Boeing CEO Accepts Blame For 737 MAX Crashes

Matthew Klint Posted onApril 6, 2019November 14, 2023 17 Comments

an airplane flying over mountains

Boeing CEO Dennis Muilenburg issued an extensive statement concerning the preliminary report on flight 302 by Ethiopian Airlines. In it, he seems to apologize and accept blame for both the Lion Air and Ethiopian 737 MAX crashes. He also promises a quick software fix that will make the MAX “among the safest airplanes ever to fly.”

Unlike his last note, Muilenburg begins with an apology:

We at Boeing are sorry for the lives lost in the recent 737 MAX accidents. These tragedies continue to weigh heavily on our hearts and minds, and we extend our sympathies to the loved ones of the passengers and crew on board Lion Air Flight 610 and Ethiopian Airlines Flight 302. All of us feel the immense gravity of these events across our company and recognize the devastation of the families and friends of the loved ones who perished.

Then Muilenburg concedes that the MCAS system played a key role in both crashes:

The full details of what happened in the two accidents will be issued by the government authorities in the final reports, but, with the release of the preliminary report of the Ethiopian Airlines Flight 302 accident investigation, it’s apparent that in both flights the Maneuvering Characteristics Augmentation System, known as MCAS, activated in response to erroneous angle of attack information.

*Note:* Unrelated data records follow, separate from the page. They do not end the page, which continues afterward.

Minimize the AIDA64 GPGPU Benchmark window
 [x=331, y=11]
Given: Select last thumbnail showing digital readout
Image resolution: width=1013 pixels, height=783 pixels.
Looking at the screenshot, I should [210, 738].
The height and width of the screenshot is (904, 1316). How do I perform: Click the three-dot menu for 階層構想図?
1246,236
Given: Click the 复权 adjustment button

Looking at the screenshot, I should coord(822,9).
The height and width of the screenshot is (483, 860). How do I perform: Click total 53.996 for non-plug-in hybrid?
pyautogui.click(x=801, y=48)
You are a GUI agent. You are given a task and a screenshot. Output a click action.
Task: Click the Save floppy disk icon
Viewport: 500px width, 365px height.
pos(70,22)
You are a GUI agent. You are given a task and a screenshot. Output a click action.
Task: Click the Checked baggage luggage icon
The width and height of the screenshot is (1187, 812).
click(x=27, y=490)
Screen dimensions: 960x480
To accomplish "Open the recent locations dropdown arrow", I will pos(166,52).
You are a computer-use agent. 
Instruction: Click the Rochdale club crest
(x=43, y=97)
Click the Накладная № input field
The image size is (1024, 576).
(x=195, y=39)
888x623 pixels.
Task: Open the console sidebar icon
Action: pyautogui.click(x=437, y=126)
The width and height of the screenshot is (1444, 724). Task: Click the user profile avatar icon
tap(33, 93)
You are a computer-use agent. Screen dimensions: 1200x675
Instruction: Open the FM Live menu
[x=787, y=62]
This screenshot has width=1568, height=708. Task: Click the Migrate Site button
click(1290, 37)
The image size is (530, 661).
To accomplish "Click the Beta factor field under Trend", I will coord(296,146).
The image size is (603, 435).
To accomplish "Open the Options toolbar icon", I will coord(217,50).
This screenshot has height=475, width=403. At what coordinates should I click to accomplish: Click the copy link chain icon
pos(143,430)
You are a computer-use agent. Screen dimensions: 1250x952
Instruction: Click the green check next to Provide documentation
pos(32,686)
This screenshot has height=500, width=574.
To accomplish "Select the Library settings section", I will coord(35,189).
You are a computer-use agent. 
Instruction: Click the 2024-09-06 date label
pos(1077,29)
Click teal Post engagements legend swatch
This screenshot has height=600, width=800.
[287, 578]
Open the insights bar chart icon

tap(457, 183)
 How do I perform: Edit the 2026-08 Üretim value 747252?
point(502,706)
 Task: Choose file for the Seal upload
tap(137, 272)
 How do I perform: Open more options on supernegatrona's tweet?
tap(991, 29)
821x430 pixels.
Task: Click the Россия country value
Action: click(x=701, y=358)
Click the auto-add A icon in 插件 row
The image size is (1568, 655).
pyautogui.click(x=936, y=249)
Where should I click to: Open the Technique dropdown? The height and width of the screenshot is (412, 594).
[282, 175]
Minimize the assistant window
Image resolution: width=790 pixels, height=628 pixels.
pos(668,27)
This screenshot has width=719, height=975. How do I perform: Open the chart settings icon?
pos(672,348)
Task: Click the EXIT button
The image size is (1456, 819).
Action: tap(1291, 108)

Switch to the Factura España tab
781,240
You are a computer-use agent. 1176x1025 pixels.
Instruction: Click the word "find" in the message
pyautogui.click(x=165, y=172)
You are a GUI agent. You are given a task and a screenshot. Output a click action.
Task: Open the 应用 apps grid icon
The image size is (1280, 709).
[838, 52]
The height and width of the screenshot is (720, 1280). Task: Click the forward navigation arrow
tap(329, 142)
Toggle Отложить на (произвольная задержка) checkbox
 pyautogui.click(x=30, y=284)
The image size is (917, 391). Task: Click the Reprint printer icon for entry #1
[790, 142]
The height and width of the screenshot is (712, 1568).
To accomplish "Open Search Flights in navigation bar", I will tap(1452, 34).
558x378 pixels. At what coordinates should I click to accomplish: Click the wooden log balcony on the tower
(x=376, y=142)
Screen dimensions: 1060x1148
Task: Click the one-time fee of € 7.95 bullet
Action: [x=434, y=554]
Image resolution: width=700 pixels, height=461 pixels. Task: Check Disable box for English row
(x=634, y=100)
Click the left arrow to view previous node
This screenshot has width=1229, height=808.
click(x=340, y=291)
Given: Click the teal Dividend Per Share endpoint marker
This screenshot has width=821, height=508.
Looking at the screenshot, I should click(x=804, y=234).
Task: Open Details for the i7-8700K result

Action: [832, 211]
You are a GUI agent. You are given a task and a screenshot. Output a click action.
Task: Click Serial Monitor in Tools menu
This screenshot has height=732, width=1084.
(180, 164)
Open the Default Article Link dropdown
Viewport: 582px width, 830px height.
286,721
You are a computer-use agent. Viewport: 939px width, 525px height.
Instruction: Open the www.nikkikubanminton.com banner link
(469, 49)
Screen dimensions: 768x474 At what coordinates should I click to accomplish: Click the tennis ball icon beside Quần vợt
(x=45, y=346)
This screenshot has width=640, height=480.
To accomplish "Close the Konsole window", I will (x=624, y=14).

The history of our industry shows most accidents are caused by a chain of events. This again is the case here, and we know we can break one of those chain links in these two accidents. As pilots have told us, erroneous activation of the MCAS function can add to what is already a high workload environment. It’s our responsibility to eliminate this risk. We own it and we know how to do it.

Note he is still obviously very careful in his words. While he concedes that erroneous angle of attack information triggered the MCAS, he implies it takes several links to cause accidents and that in “a high workload environment” it needs to make the job easier for pilots. That’s a subtle dig at pilots everywhere.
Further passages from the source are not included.